We – Agile coaches – are often asked for help to organize different kind of workshop sessions with the teams. The trigger for their request is usually represented by poor results, unstable velocity or customer dissatisfaction. When teams face one of these situations, they usually ask for a product discovery workshop, a refresh of the agile knowledge or a reinforcing of the Agile processes. I avoid jumping in a conclusion that they really need that kind of workshop until I truly understand they context.

Let’s take a real life example.

Unhappy with they results, a team asked for a product discovery workshop. After addressing few upfront questions, I realized very fast that their poor and unpredictable velocity is not caused by uncertainty on the product level; it was the foundation that was actually missing – the absence of trust on the team level (Lencioni’s 5 Dysfunctions of a team).

Lencioni's 5 Dysfunctions of a team
Lencioni’s 5 Dysfunctions of a team

This simple, yet powerful model illustrated above is my main inspiration when I try to identify the context of a team.
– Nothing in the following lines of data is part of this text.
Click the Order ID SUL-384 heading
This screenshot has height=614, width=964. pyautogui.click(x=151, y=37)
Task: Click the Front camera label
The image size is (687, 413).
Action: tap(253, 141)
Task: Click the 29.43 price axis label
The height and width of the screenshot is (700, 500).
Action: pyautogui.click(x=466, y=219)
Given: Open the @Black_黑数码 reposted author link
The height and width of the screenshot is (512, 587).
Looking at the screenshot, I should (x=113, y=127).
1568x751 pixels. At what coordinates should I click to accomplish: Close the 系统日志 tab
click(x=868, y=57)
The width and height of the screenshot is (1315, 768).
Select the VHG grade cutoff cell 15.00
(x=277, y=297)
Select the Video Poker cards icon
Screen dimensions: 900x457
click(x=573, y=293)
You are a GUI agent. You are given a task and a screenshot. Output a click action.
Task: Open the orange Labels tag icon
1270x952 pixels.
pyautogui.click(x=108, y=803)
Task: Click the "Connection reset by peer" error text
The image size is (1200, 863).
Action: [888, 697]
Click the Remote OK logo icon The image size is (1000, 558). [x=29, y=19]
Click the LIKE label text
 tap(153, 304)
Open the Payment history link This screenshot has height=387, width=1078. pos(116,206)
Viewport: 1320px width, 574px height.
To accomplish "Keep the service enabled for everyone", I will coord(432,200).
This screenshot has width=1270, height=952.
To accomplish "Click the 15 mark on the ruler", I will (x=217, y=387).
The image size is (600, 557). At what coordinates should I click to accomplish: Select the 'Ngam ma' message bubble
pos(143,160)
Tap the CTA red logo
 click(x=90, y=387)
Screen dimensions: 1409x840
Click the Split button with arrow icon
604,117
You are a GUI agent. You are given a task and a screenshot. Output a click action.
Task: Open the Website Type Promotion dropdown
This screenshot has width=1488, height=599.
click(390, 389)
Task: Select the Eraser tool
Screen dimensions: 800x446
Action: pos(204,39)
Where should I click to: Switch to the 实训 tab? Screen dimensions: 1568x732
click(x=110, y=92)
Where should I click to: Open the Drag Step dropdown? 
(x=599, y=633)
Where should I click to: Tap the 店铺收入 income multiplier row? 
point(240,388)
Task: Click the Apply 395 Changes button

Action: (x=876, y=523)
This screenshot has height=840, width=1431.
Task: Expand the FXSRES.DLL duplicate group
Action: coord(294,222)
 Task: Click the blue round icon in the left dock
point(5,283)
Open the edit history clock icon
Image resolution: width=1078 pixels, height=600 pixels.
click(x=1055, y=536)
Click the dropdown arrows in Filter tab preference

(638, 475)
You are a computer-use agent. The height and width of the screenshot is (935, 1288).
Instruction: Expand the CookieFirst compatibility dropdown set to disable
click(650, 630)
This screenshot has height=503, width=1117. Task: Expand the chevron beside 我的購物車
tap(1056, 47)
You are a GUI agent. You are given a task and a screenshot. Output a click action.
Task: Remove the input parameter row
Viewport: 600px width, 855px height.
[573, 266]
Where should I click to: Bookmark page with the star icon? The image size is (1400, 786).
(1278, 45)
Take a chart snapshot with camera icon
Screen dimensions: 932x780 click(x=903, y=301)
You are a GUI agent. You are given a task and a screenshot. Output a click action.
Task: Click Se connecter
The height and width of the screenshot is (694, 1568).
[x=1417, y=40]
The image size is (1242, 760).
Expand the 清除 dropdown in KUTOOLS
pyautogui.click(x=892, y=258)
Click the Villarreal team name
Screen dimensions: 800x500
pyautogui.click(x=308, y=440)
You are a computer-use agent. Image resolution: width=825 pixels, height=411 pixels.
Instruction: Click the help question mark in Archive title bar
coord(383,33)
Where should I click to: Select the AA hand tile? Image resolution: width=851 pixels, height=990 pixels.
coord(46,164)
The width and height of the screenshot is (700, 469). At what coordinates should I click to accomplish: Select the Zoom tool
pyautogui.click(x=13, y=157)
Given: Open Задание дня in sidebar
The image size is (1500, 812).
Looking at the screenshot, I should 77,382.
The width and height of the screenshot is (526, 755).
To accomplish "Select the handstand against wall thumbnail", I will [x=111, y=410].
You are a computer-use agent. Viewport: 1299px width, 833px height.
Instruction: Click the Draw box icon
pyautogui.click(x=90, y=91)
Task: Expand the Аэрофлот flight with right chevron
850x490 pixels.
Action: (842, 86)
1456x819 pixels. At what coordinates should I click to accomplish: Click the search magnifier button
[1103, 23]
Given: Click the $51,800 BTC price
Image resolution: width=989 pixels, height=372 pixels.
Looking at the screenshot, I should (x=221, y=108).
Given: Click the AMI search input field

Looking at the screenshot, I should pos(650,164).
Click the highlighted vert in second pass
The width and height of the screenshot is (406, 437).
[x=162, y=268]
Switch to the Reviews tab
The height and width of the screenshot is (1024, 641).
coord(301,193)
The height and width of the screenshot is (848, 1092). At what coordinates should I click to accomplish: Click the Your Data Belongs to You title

Instead of searching for new tools & practices that help us work faster and have better results, we’d better analyze if any of the levels below are violated and start from there.

So, instead of organizing a 2-day product discovery workshop, I came up with another idea.

Here you can find my structure:

1) Build on trust

  • Talk about my outstanding value and why it’s important for me
  • Share my hot button/trigger, my reaction and the impact on the team

This exercise helps us to understand the differences between us and explains various behaviors in the team.

2) Build on product

  • Define the product vision
  • Define the product mission

This exercise is essential for a self-organizing teams. If we want our teams to self-organize, they need to have a strong vision and mission to keep them focused and provide a sense of purpose to self organize around.

3) Build on process

  • Define working agreements together
  • Review roles, responsibilities and expectations

This exercise helps us to start from our actual needs and expectations, instead of enforcing some theoretical methods. We start from what we have, and improve from it.

And remember, it’s a journey, not a destination. Performing stage requires continuous improvement and evolution.